The council’s 18th annual Sustainability Summit was held at Town and Gown during the university’s Green Week observation.
USC President Carol Folt welcomed leaders in sustainability to the university for the 18th Annual Los Angeles Business Council Sustainability Summit.
The standing-room-only event was held at Town and Gown on the USC Unviersity Park Campus during the university’s fourth annual Green Week. The awareness week, started by Folt and her sustainability-focused working group, celebrates all that USC has accomplished in making campuses and operations greener.
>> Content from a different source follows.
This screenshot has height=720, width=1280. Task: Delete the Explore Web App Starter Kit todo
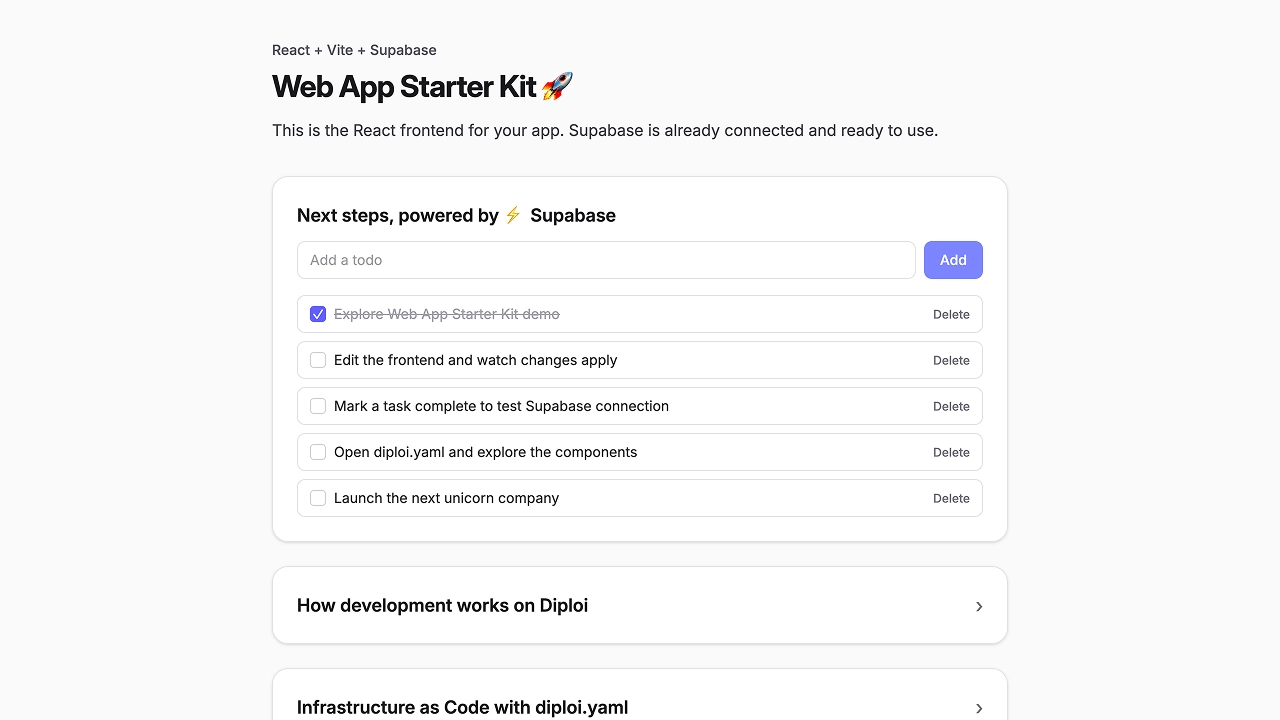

It also heralds the collaboration between USC students, faculty and staff who are committed to the university’s sustainability mission, Assignment: Earth. Folt introduced the framework in 2022 to ensure the university remains a leader in sustainability operations, research and education.
“Because we are in L.A., our global platform and our global economy can really help set the pace,” Folt said, addressing a crowd made up of academic, business, government and nonprofit leaders. “Sustainability is deeply embedded in this city.”
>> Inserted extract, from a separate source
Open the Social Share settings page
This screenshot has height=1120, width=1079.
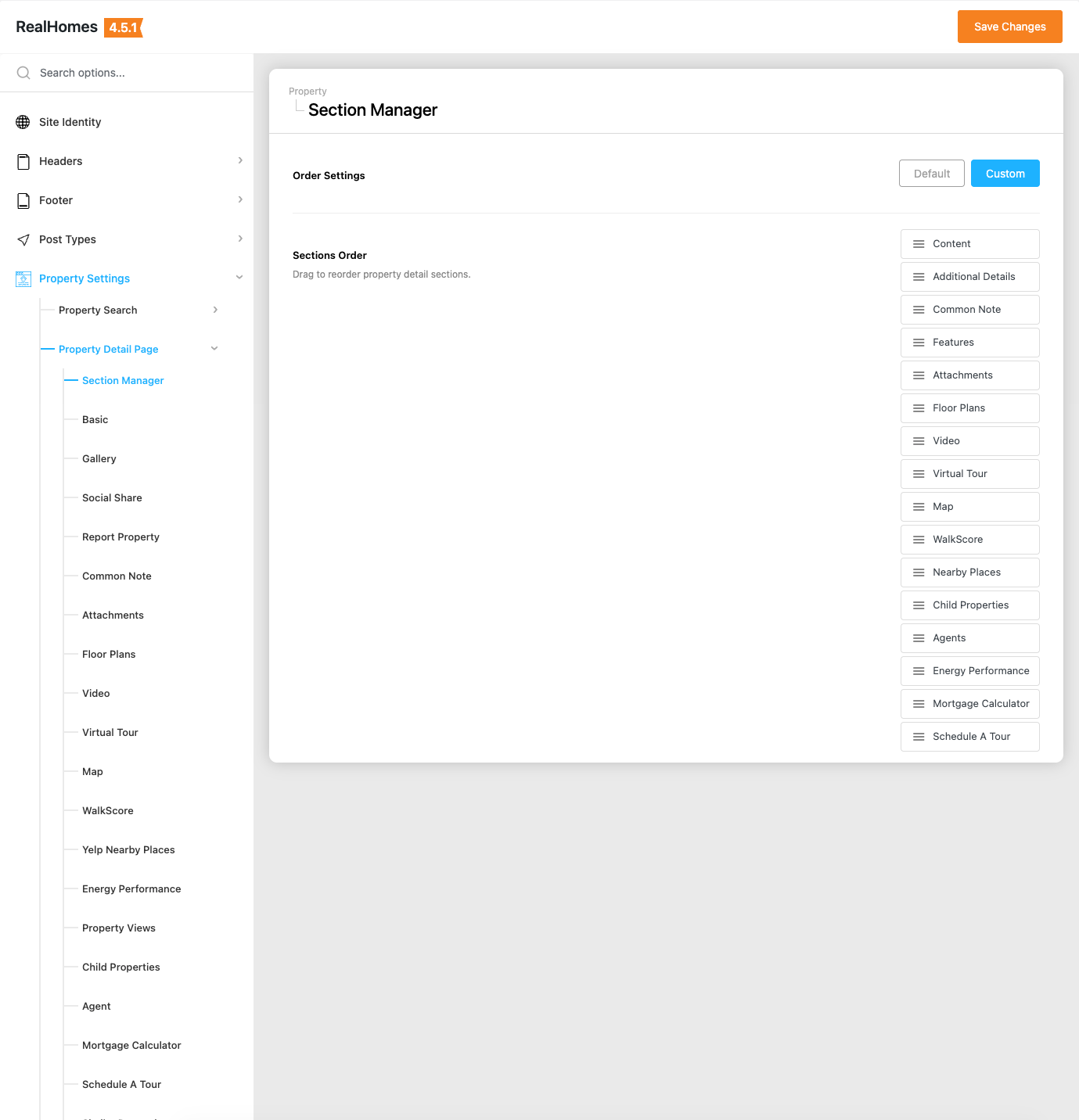[x=112, y=498]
“I am not filled with despair,” she said. “I carry feelings of hope together with urgency every day, and the reason I feel it is because of people like you, but also driven by the youth of our world.”
Los Angeles Business Council Sustainability Summit: Addressing challenges
The summit addressed numerous sustainability challenges including how to reach clean energy goals, the need for energy and infrastructure investment, and the future of the region’s water supply.
“California, in so many ways, is Exhibit A for the climate crisis,” said U.S. Sen. Alex Padilla, who previously served as the chair of the California State Senate Committee on Energy, Utilities and Communications. “Yes, it is real, we’re not in denial, and it’s not some risk far off in the future. It is here it is now.”
The summit also highlighted a newly completed USC study, commissioned by the Business Council, that examines the difficulties trucking companies serving the ports of Los Angeles and Long Beach face in achieving zero-emission drayage fleets that can ship freight by land, water and air by 2035, as mandated by California’s Advanced Clean Fleets laws.
“I think there’s a large sector of the industry that is going to need more information and more support, and that is one of the recommendations that we are making,” said Marlon Boarnet, professor of public policy at the USC Price School of Public Policy and director of the METRANS Transportation Consortium. METRANS is a joint partnership between USC and California State University, Long Beach.
The report indicates that there are opportunities for policymakers to hasten the carbon-reduction effort such as providing subsidies that will help pay for the switch to zero-emission, hydrogen and electric trucks, as well as public-private partnerships with funds that back renewable energy projects including for transportation.